La résolution de certains puzzles étant indispensable pour s’attaquer à d’autres, ou accéder à de nouvelles pièces, la difficulté relative du jeu tient surtout à cette interdépendance des pièces qui représente la complexité des connections synaptiques. Un conseil : commencez par la porte de gauche, et allez jusqu’au bout.. le jeu "s’éclairera" alors peu à peu de lui-même.

Jouer à Synapsis

SYNAPSIS 2

On reprend les mêmes ou presque, Robot Jam s’étant cette fois associé à Rob Dockin, et on rattaque là où on avait quitté Synapsis. Sujet à des flashs d’une chambre d’hôpital , vous ignorez si vous êtes manipulé et maintenu dans cet état par une tierce personne, si vous êtes sujet à la démence, ou si vous êtes dans le coma.

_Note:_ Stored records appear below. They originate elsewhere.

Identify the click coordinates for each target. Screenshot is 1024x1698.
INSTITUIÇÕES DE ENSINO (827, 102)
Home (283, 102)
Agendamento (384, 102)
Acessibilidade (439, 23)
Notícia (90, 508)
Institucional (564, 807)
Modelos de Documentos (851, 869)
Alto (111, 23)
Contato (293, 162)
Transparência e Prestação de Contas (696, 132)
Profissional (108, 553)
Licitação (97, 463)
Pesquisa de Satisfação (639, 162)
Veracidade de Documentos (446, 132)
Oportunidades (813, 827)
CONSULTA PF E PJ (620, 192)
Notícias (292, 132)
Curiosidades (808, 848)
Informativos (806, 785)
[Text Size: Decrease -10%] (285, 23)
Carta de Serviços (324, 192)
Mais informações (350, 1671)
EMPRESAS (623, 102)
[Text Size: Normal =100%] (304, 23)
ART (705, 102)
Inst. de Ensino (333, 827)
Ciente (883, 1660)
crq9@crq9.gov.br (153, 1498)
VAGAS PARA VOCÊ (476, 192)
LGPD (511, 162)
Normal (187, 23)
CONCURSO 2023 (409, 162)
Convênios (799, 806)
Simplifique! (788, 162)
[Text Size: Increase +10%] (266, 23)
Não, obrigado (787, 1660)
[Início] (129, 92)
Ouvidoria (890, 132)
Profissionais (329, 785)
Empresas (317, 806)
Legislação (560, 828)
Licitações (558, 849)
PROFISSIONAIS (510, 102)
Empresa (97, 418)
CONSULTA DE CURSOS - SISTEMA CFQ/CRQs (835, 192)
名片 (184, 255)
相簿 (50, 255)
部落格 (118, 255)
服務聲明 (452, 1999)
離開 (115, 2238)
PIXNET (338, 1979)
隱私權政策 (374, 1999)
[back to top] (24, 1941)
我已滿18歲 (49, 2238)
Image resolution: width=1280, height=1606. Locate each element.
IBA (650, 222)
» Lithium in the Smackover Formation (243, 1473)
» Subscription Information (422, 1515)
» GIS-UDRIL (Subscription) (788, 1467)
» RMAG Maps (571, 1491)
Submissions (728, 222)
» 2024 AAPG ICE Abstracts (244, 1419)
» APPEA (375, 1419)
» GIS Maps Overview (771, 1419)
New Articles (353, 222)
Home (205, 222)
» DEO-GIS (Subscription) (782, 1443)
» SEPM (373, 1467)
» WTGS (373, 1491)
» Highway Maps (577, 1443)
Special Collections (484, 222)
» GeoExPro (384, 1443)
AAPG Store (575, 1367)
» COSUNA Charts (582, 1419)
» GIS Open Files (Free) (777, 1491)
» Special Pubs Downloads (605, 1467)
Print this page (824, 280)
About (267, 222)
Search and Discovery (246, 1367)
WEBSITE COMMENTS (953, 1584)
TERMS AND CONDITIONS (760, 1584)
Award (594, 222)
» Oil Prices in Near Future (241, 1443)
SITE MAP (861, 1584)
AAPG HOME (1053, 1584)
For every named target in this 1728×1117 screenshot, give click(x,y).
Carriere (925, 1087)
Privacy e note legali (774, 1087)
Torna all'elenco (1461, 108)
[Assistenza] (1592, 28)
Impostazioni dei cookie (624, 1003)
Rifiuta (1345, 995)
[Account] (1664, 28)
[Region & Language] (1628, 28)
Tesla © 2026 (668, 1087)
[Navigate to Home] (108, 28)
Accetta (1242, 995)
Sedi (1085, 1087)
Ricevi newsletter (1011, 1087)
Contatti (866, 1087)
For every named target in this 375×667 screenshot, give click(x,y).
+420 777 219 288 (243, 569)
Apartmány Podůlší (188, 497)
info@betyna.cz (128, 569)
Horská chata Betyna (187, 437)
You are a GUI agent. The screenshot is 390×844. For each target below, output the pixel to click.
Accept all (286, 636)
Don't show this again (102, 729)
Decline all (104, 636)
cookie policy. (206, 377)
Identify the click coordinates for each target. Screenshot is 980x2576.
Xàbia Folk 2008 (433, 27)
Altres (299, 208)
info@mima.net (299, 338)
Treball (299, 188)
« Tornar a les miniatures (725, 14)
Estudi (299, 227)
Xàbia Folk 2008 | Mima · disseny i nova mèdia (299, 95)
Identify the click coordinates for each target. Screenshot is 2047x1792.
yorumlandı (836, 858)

Synapsis 2 respecte en tout point l’esprit et l’esthétique surréaliste du premier épisode, et reste en conséquence aussi plaisant à jouer. Mais cette séquelle n’apporte aucun éclaircissement sur l’histoire de David Carter. A contrario, si la contradiction délire-logique est encore au rendez-vous, ce second volet élude tout approfondissement narratif. Une petite faiblesse largement excusable, cet escape room trouvant surtout son intérêt dans ses qualités graphiques et l’ingéniosité de ses puzzles.

Jouer à Synapsis 2

LE FLASH DE HARDER : Escape from 26

Développé et édité par l’équipe Germano-Bulgare Bigloop Studios, Escape from 26 est un petit escape room à l’ambiance particulièrement immersive. Extrêmement soigné au niveau des graphismes, de la bande sonore, et du gameplay, le jeu offre un subtil équilibre d’émerveillement surréaliste et de mystère fantastique. Vous vous réveillez dans une cage portant le numéro 26, laquelle contient une petite maison et une cour qui semblent avoir tout ce dont vous avez besoin. Il vous faudra cependant, plus encore que de déterminer où vous êtes et pourquoi, trouver un moyen de sortir, l’approvisionnement n’étant pas assuré et le lieu semblant tomber en ruine.

Il suffit de cliquer pour se promener et interagir avec les choses, le curseur changeant afin de vous indiquer les interactions possibles avec les objets et les personnes. Vous n’êtes pas seul dans votre cage, mais votre nouveau "colocataire" ne semble pas intéressé ou capable de vous aider ; et vous découvrirez bientôt que vous n’êtes pas le premier occupant. Avec un level design excellent et des puzzles qui le placent plus sous le signe de "l’escape time" que de "l’escape space", Escape from 26 a tout pour convaincre, n’est une trame narrative insuffisamment développée alors que très porteuse, et une chute un peu abrupte. Mais l’expérience de jeu reste captivante, et le concept avait un tel potentiel, qu’on regrettera qu’il n’ait pas été vraiment repris par ses deux petits frères, Dreamcage Escape - Two Towers Creek, et Machine City Escape, disponible sur Google Play et App Store.